El proveedor de servicios gestionados es una figura del canal de distribución que lleva tiempo siendo objeto de deseo por fabricantes, mayoristas y clientes. Una estrella en el celuloide que ha ido evolucionado y que se enfrenta a nuevos retos en este 2026.
Si bien el clásico MSP sigue siendo válido, durante este año se demostrará que ya no basta solo con operar bien. Los proveedores de servicios gestionados necesitarán especialización, gobernanza (de datos, de IA y de riesgo), eficiencia operativa y una nueva forma de vender valor, más cercana a la consultoría continua que al mantenimiento tradicional.
Más allá de la gestión TI
El rol del MSP también está cambiando. A las tareas tradicionales de servicios de mantenimiento se deben ir añadiendo otras con las que convertirnos en un asesor estratégico de tecnología. Y es que el papel de traducir los conceptos TI para tomar decisiones, priorizar inversiones o reducir la incertidumbre del cliente cada vez es más esencial.
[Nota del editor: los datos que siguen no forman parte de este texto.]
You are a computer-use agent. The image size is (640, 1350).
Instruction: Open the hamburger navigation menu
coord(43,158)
Así, uno de los grandes retos de 2026 será el pasar de un proveedor de servicios básicos a un consultor continuo de tecnología que permita explicar, justificar y medir el impacto de los proyectos a desarrollar.
Especialización
Aunque no es nada nuevo, la verticalización de los conocimientos sigue siendo algo muy presente en los MSP. Y es que conseguir ser una referencia en determinados nichos tecnológicos o de mercado permite acercarse a negocios donde otros no pueden llegar.
Es por ello que pensar en la sanidad, la industria o la banca como retos en los que profundizar en 2026 es una forma de atender las demandas. También podremos buscar esa especialización en base a categorías tecnológicas; la ciberseguridad con sus múltiples subsegmentos o el cumplimiento normativo son dos vías a destacar.
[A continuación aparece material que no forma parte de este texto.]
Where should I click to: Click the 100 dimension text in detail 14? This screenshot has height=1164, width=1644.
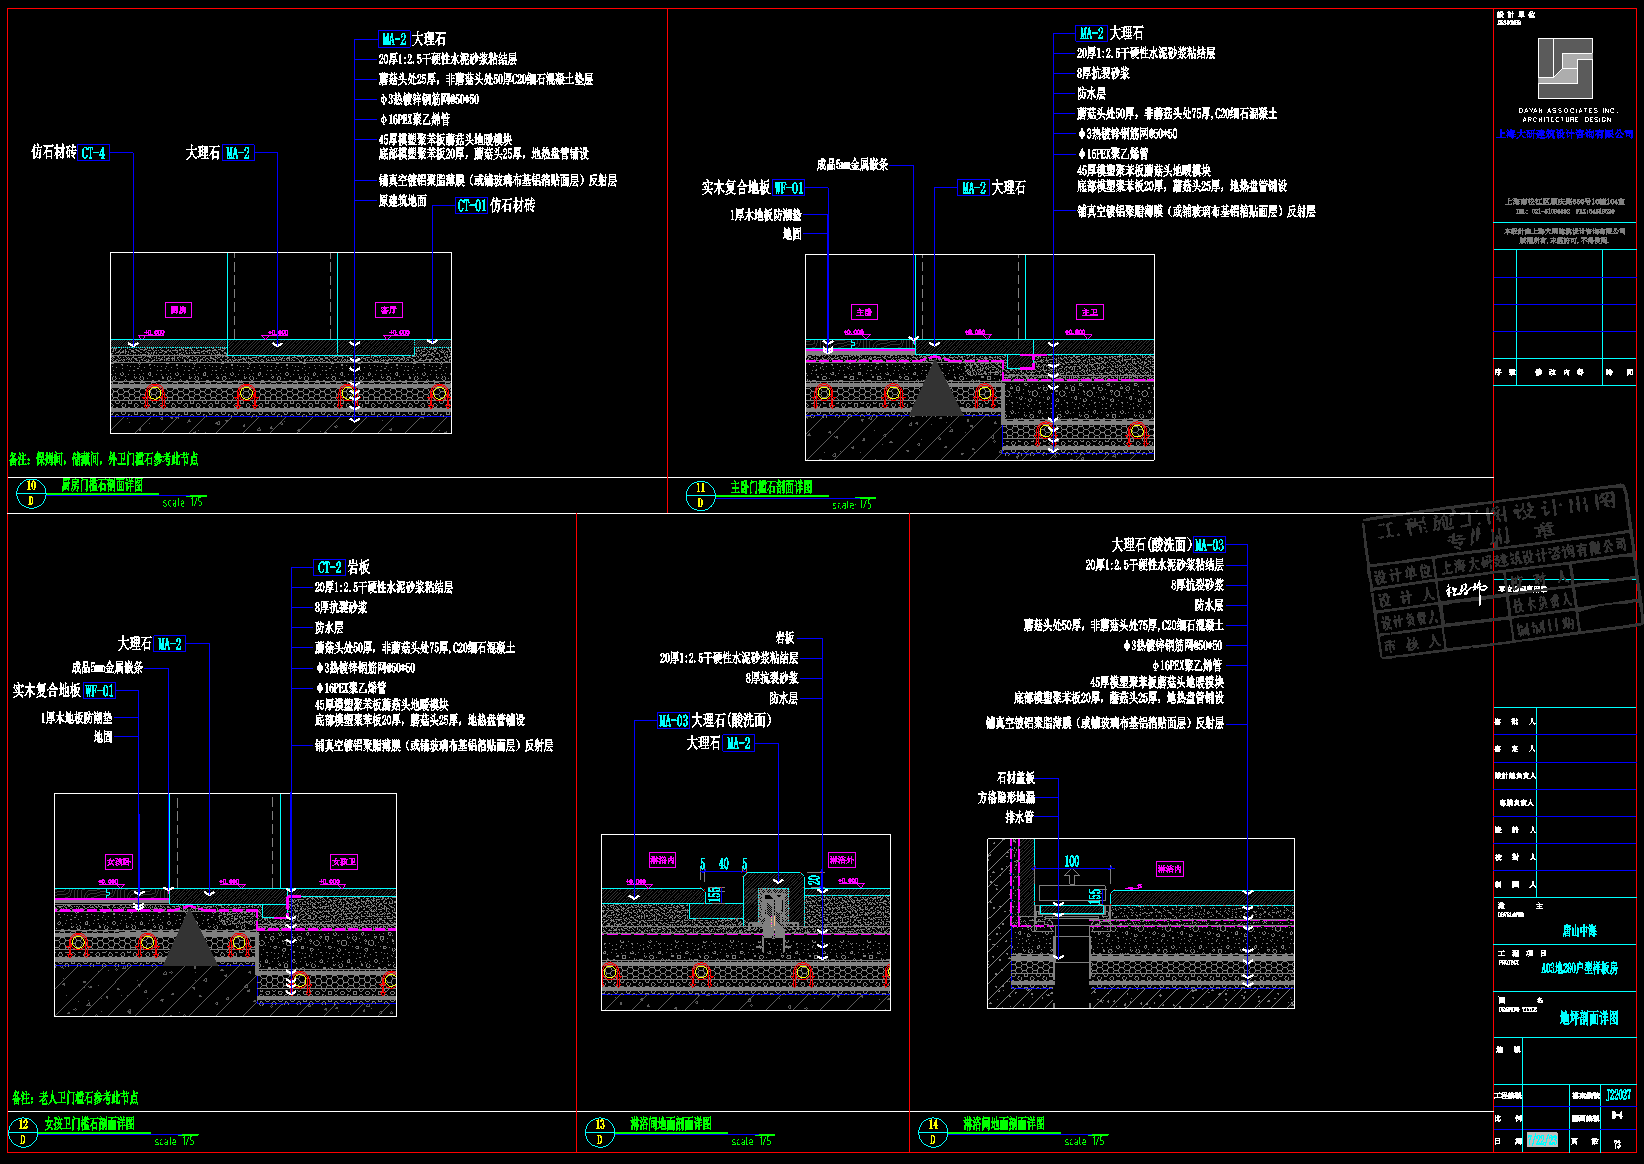coord(1072,861)
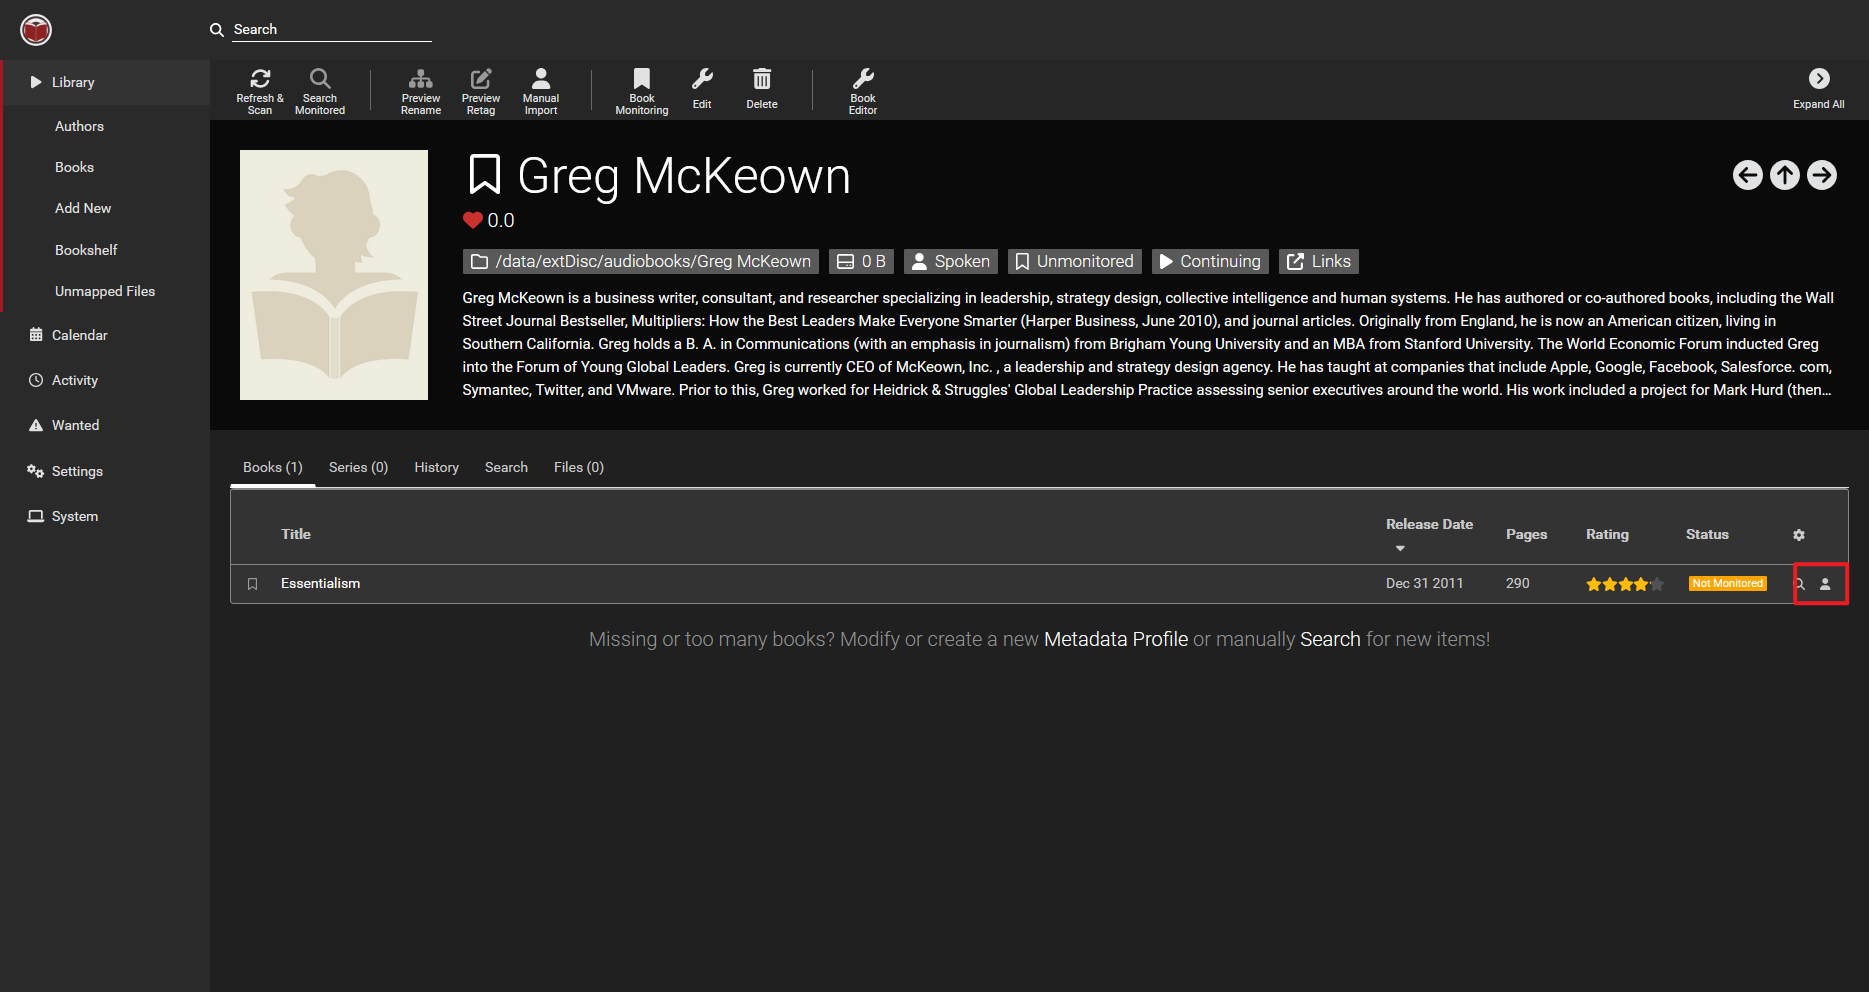Click the top Search input field
Viewport: 1869px width, 992px height.
click(x=330, y=29)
Sin embargo, debemos ser conscientes de que verticalizarnos no significa solo escoger un nicho y trabajar en él; supone diseñar un catálogo, procesos y métricas alrededor de este vertical y especializarnos para dar el mejor servicio.
IA, siempre en la mente
Si bien en 2025 la IA fue quizás una de las novedades más sonadas en la tecnología, en 2026 integrarla en el negocio y entender sus pros y sus contras será un gran desafío para los MSP.
El mercado quiere IA ya. Pero entender que no puede ser a cualquier precio es fundamental para los partners de servicios gestionados. Aquí será necesario elevar las habilidades en este ámbito y entender cómo podemos desplegar la IA aportando las máxima garantías.
Entorno a la IA hay una segunda vertiente que entender: el cliente usará IA con o sin el MSP. Eso abre el frente de “shadow AI”, gobernanza y protección de datos (qué se puede usar, con qué datos, dónde se almacenan, quién tiene acceso). En otras palabras, la IA no solo es oportunidad de ingresos: es un nuevo vector de riesgo que el MSP deberá gestionar como parte del servicio base.
Selección ante un mercado saturado
Existen muchísimas herramientas tecnológicas en el mercado. Sin embargo, ordenarlas, determinar cuáles funcionan y aportar el valor que necesitan los clientes e integrarlas dentro de sus estructuras es otro gran reto para los MSP. Todo ello añadiendo la capa de servicios necesaria.
En este sentido, la consolidación de plataformas que unifique visibilidad, respuesta y gestión cada vez es más acusada. Así, promover esta centralización para simplificar la operativa redundará en nuestro beneficio como MSP, pero también en el del cliente.
Hacer fácil lo complicado
La complejidad TI es cada vez mayor. No solo hablamos de más herramientas, como mencionábamos en el punto anterior, sino también de más flancos que cubrir. Y es ahí donde los MSP tienen una tarea esencial: convertir lo difícil en algo sencillo, al menos, a ojos de los clientes.
Simplificar no significa optar por las herramientas menos complejas, sino aportar nuestro conocimiento y experiencia para que las soluciones sean útiles, sin añadir más trabajo a las empresas.
Colaboraciones más consolidadas
Hablar de ecosistemas, alianzas o colaboraciones ya es casi una obligación en el canal TI actual. Y más aún para los MSP que necesitan del apoyo de muchas otras figuras para seguir evolucionando sus propuestas de servicios.
Enfocarse menos en el volumen y más en los resultados pasa también por encontrar colaboraciones que aporten soporte, innovación y formación. Esto puede encontrarse en muchos frentes: en los fabricantes y sus programas de canal; en los mayoristas y sus formaciones o asesoramientos; o en otros partners y su conocimiento.
En síntesis, 2026 no será un año de gran cambio, pero sí el año en que se hará evidente quién ha preparado el cambio. El MSP que verticalice, estandarice, automatice y convierta la IA en mejoras tangibles, será quien llegue al cliente con algo más valioso que tecnología: consultoría y apoyo.